Je ne suis pas vraiment friand des ragots en temps normal, mais on parle de l'homme qui me voue une haine viscérale, j'ai bien envie d'en savoir davantage. Si je peux apprendre une petite faiblesse au passage.
- Rien. Il y a pas de rapport, chuchote Jeongin en fusillant du regard Jake.
- Oh pitié, il va bien finir par le voir. Le Prince en pince pour la sœur du Commandant. En tout cas c'est ce qui se dit. Ils sont proches depuis l'enfance et avec elle, le Prince se transforme en guimauve.
- Un serpent qui se transforme en guimauve, c'est un phénomène rare, je n'arrive pas à retenir un sourire moqueur.
- Ca suffit, intervient cette fois Beomgyu.
Jake soupire en haussant les épaules. Ils ont l'air gêné et mal à l'aise. Je ne sais pas ce qu'il y a de si grave, en dehors du fait qu'il n'y aucune honte à avoir le béguin pour quelqu'un, rien de ce que j'entends n'est répréhensible. Même pour un membre de la famille royale, il ne s'est pas non plus entiché d'une roturière, ça reste la fille d'une bonne famille de la noblesse.

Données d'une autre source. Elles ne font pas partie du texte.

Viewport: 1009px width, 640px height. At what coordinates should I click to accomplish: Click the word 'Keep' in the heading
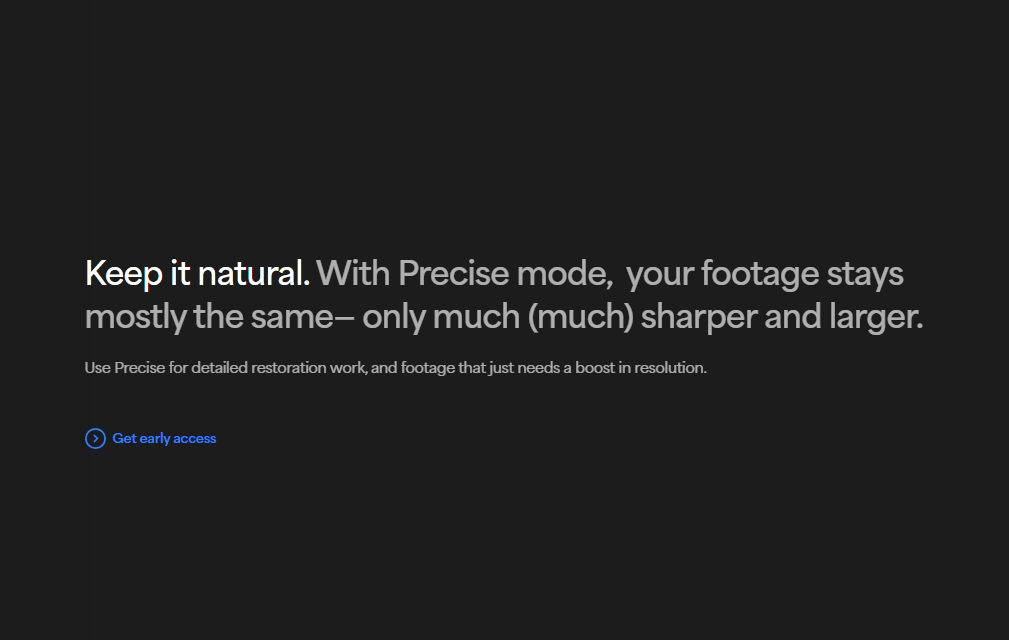click(124, 274)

- C'est à cause de la mère du Prince Hyunjin, me souffle alors Jeongin voyant que je ne percute pas. C'était la seconde épouse du Roi Marius et elle est assez, comment dire...Elle a de grand projet pour son fils et elle veut pour lui un mariage encore plus avantageux. Pas un mariage avec une soldat, tu vois ? Elle punie sévèrement ceux qui colportent ce genre de rumeur.
- La Reine consort n'est pas comme le Roi Christopher, ou même comme le Prince, continue Yeojun. Elle est plus sévère. On ne la voit pas beaucoup car elle est souvent malade mais elle a toujours une forte influence sur ses fils, surtout sur le Prince.

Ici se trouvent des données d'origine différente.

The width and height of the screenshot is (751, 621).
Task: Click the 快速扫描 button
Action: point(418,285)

- Il vaut mieux arrêter d'en parler, tranche Beomgyu. On va s'attirer des ennuis. Désolé Felix. »
Ce dernier se lève de table avec son assiette et repart en direction des dortoirs. Jeongin soupire en le voyant faire. Jake grogne à son tour, de mauvaise humeur et débarrasse sa propre assiette avant de prendre le même chemin que son camarade plus tôt.

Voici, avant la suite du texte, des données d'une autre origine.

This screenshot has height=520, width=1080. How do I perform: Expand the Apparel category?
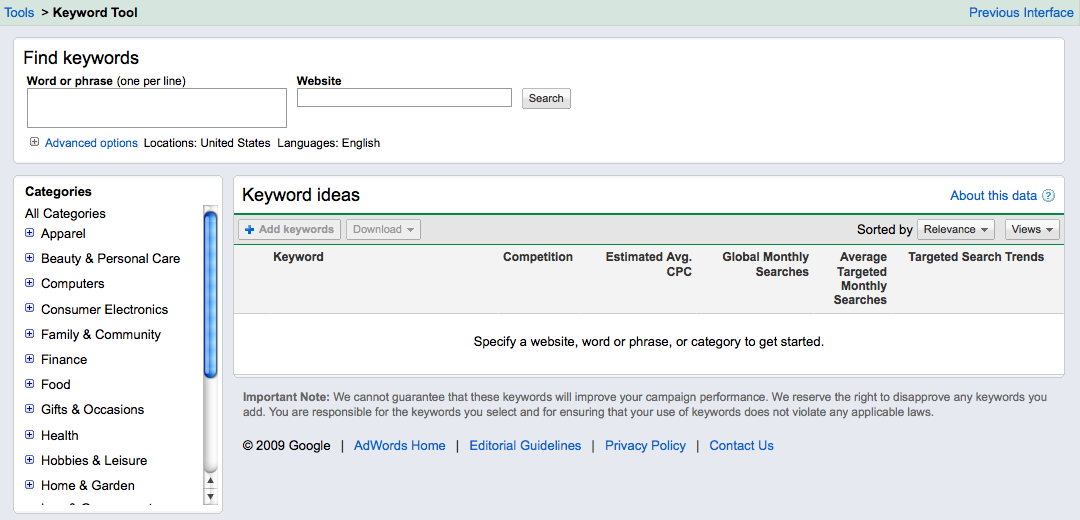point(30,233)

Je termine mon repas en silence, ne mesurant pas vraiment l'importance de leur avertissement. Je n'avais pas encore rencontré à ce moment-là, la Reine consort, Hwang Sunhee.
***
Les nuits sur le bateau ont toujours été les plus dures. Il n'y a que le bruit sourd de l'eau, le craquement par instant de la coque qui résonne dans les cabines comme un monstre qui avance lentement et qui se manifeste par instant. Le corps qui tangue constamment, comme si on essayait de me réveiller sans assez de vigueur mais maintenant dans une situation de somnolence constante. Mes nuits d'insomnies ont commencé sur le bateau qui m'emmenait sur Londinium et je constate avec lassitude que ça ne changera pas ce soir.
Si le gingembre avait eu son effet jusque-là, je sens à nouveau un le haut cœur me gagner.
Les cabines sont réparties par quatre, dans la mienne, Jeongin est sur la couchette au-dessus de la mienne, en face Beomgyu et Jake, respectivement sur le lit bas l'herboriste, le second dans le lit supérieur. Le plus discrètement possible, je me hisse hors de ma petite couverture et je m'avance pieds nus jusqu'à la porte que je fais coulisser.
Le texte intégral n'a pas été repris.